About this exercise: Nothing but the lines from the one containing "You are a GUI" to the end of the data should be copied, exactly, and the pictures stay out.

[Data for review Boundary: Start]

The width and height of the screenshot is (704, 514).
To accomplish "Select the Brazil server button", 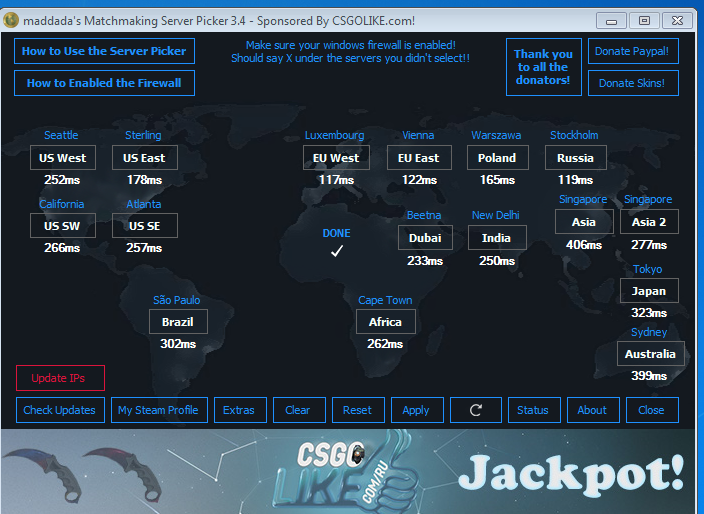I will pos(178,322).
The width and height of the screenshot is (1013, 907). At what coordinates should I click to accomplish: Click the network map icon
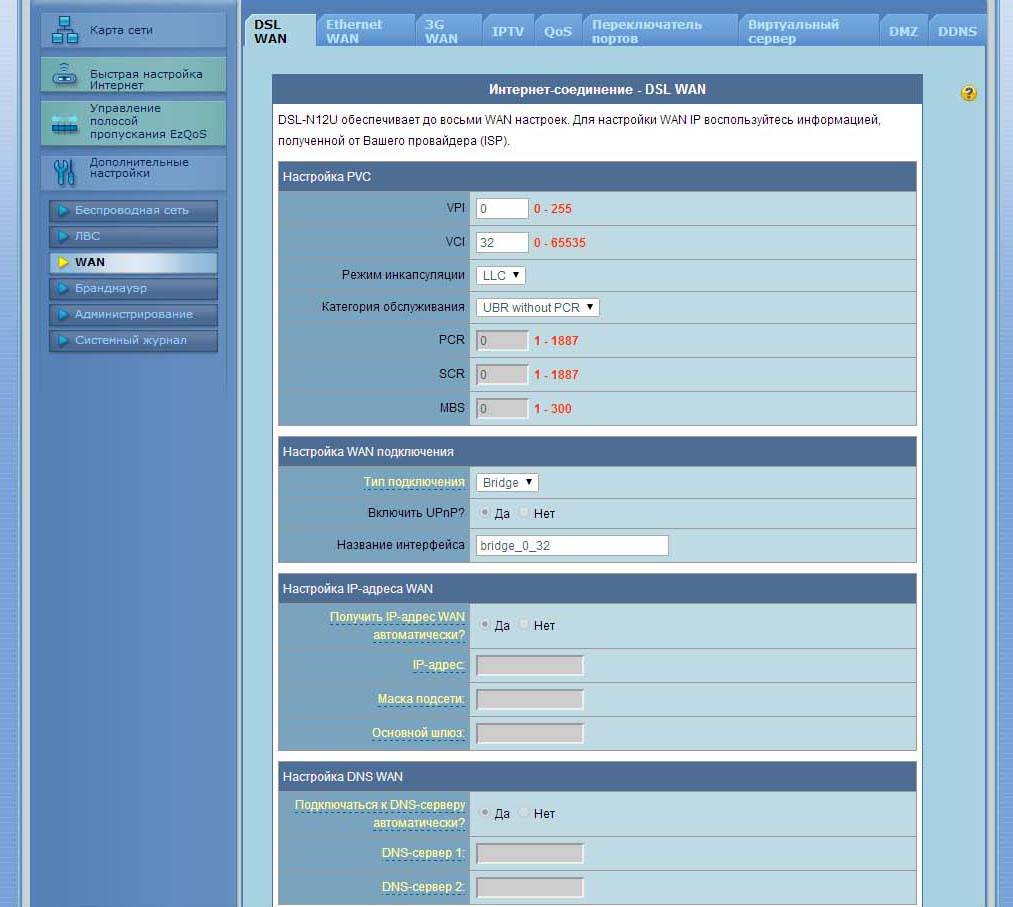[65, 30]
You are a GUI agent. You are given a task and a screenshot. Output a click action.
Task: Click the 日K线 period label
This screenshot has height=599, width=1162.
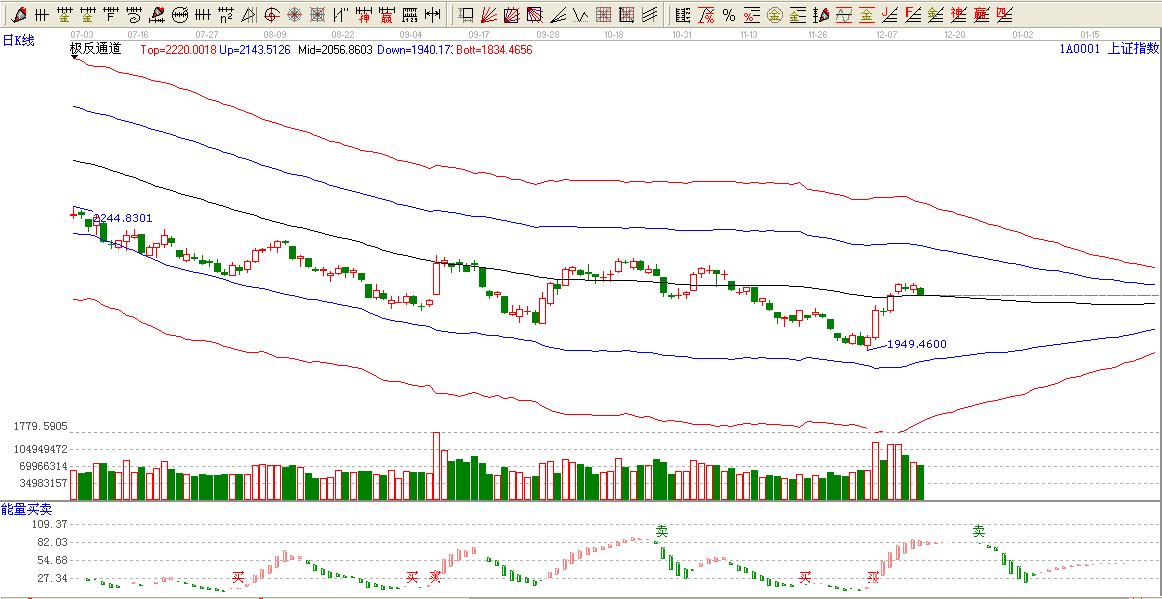click(18, 40)

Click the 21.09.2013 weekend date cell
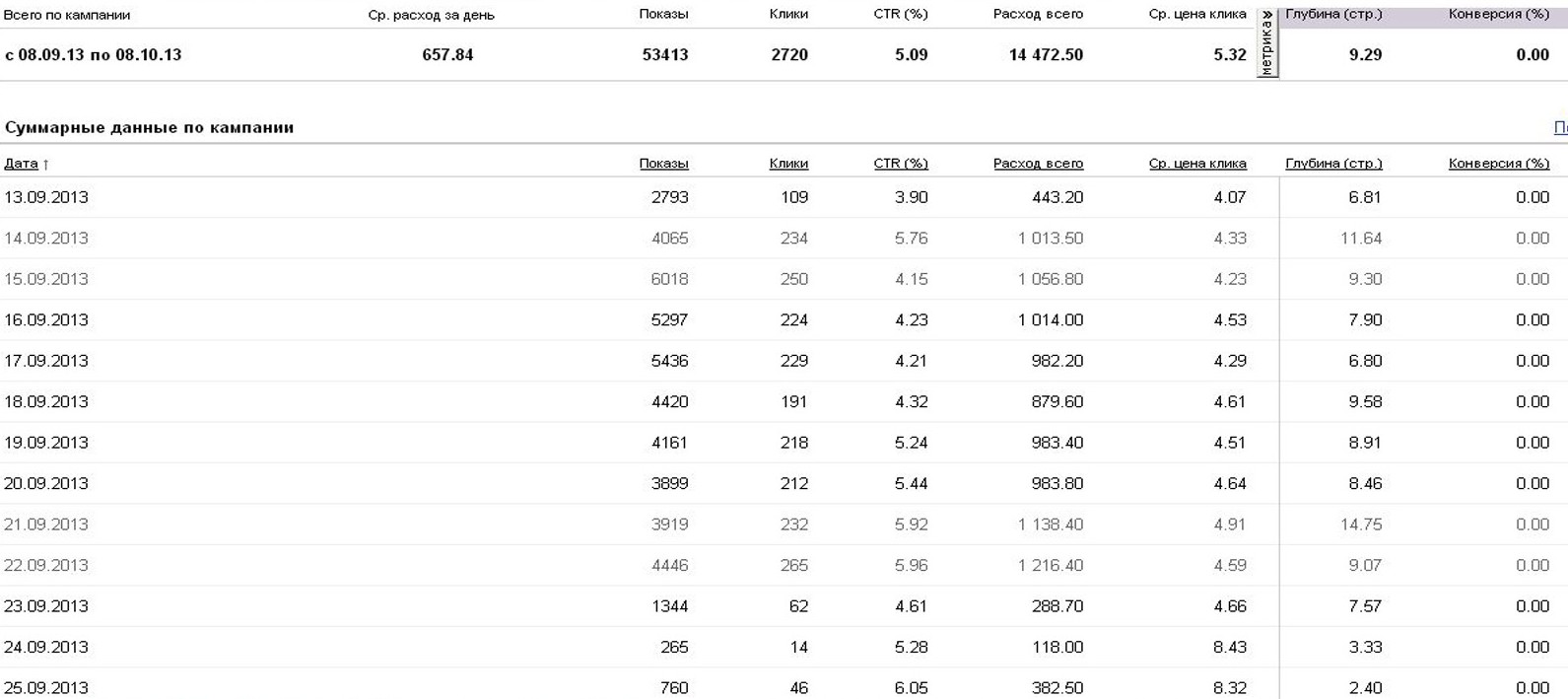tap(46, 524)
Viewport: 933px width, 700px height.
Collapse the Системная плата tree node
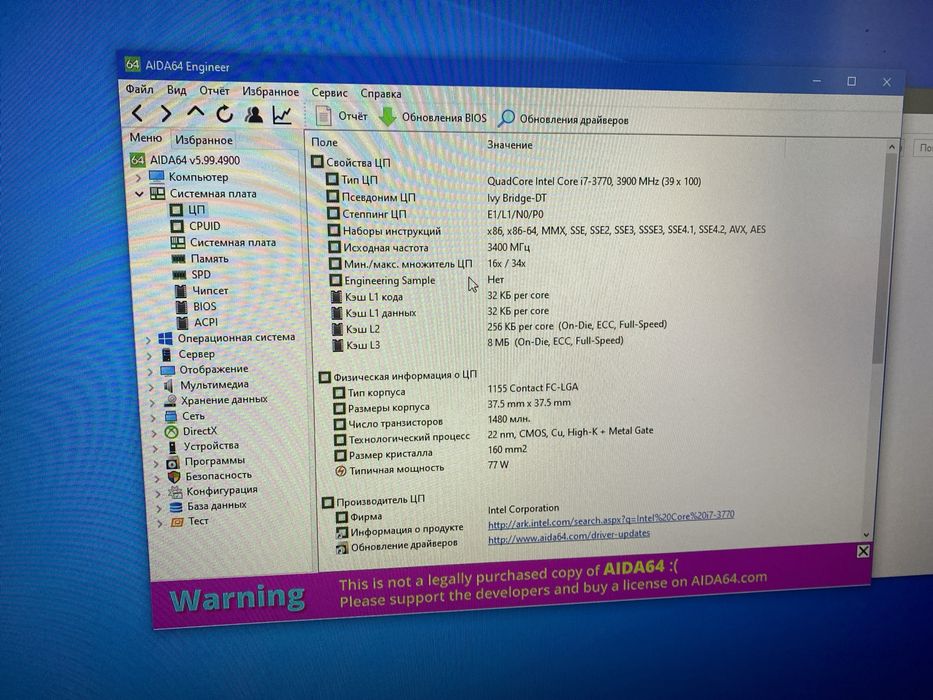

[Data for review Boundary: End]

Answer below:
You are a GUI agent. You are given a task and a screenshot. Output a click action.
Task: Click the 日K线 period label
This screenshot has height=599, width=1162.
click(18, 40)

Click the 21.09.2013 weekend date cell
tap(46, 524)
Viewport: 933px width, 700px height.
Collapse the Системная плата tree node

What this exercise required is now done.